Turing Testini geçen ilk bilgisayar!
Alan Turing ölümünden önce bilgisayarların düşünüp düşünmeyeceğini belirleyen bir test sistemi geliştirdi. Testte kontrol grupları çeşitli soruları yöneltiyorlar. Karşı tarafta ise bir gerçek insan bir de bilgisayar bulunuyor.

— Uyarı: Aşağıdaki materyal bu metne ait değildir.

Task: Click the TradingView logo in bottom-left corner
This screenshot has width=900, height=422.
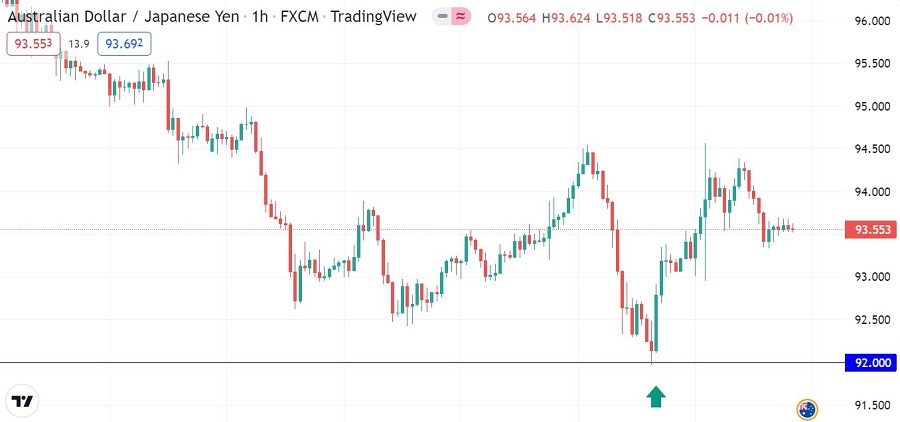Action: coord(22,402)
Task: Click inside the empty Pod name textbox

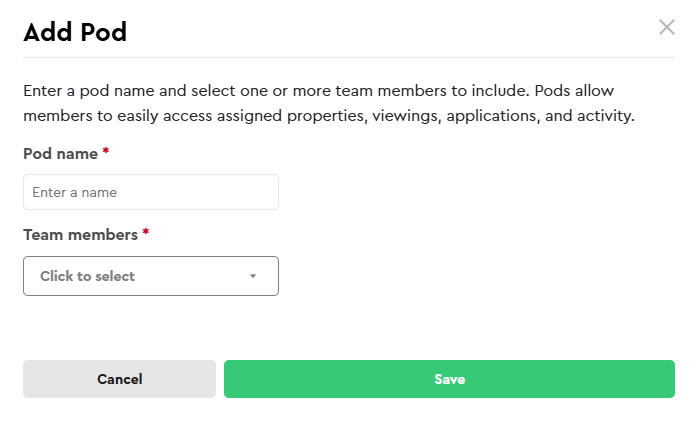Action: (x=151, y=192)
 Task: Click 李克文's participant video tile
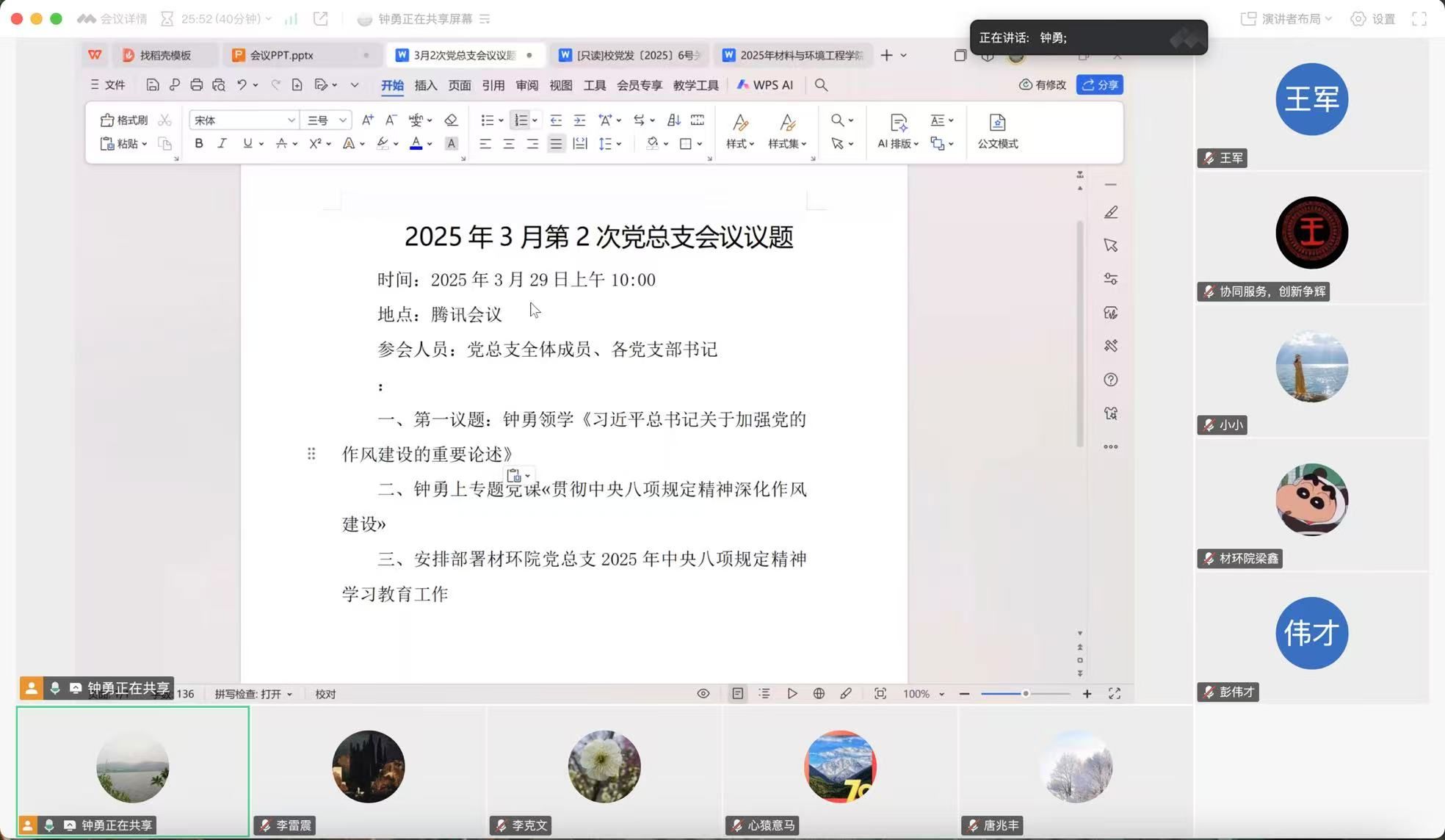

Beş dakikalık soru-cevap yazışmasının ardından eğer insanların %30’u karşısındaki bilgisayarı insan ile karıştırırsa Turing’e göre o bilgisayarın artık düşündüğü kabul edilebilir. Bugüne kadar tüm yapay zekalar bu testten kalırken ilk kez geçen sene Vladimir Veselov tarafından geliştirilen Eugene isminde bir yazılım, çeşitli aktör ve yazarlardan oluşan katılımcıların %33’ünü insan olduğuna ikna etmeyi başardı. Testi geçen yapay zekaya http://www.princetonai.com/bot/ adresinden ulaşmanız mümkün. Şu sıralar yoğunluk nedeniyle henüz tam randımanlı olarak sohbet edemese de Terminator misali “Geri geleceğim!” diyor.
Eugene’nin testi geçemediğini veya onun ilk olmadığını iddia edenler de var. 1966 yılında Joseph Weizenbaum tarafından geliştirilen ELIZA programının ilk olduğuna inanlar da var. ELIZA programı aslında psikolojide kullanılan PCT yani birey merkezli terapi yöntemini yazılıma dökmeye uğraşıyor. Bu metot sayesinde aslında siz terapistle veya durumda göre bilgisayarla konuşurken aslında uygun yönlendirmelerle kendinize dönüyorsunuz. Bir çeşit tedavi yöntemi olan bu uygulamanın bilgisayardaki karşılığı ise anahtar kelimelerin tekrar ettiği bağlamdan doğuyor.
Makinelerin düşünmesi bilim kurguya ilham veren bir konu. Yapay zekanın insanı alt etmesi ve dünya üzerinde baskın hale gelmesine kadar çeşitli kurgular söz konusu. Scarlett Johansson’ın seslendirdiği Her filminde benzer bir konu dramatik olarak işlenmişti. Gelişmiş işletim sistemleri ile aşk yaşama noktasına gelen insanlar filmin temel noktasıydı. Gerek Alan Turing’e geren bu tarz bilim kurgulara baktığımızda aslında insanın içindeki boşluğun ve keşif arzusunun makinelere bir nevi can verdiği söylenebilir. Bir taraftan bilim insan zekası ve beyne dair birçok araştırma yaparken öğrendiklerini yapay zekaya aktarmaya çalışırken diğer taraftan yalnızlaşan insan makinelerde yaşama dair anlamlar aramaya çalışıyor. O veya bu şekilde bu çelişki, bilimde umut verici gelişmelere yol açan bir ateşleyici rolünde.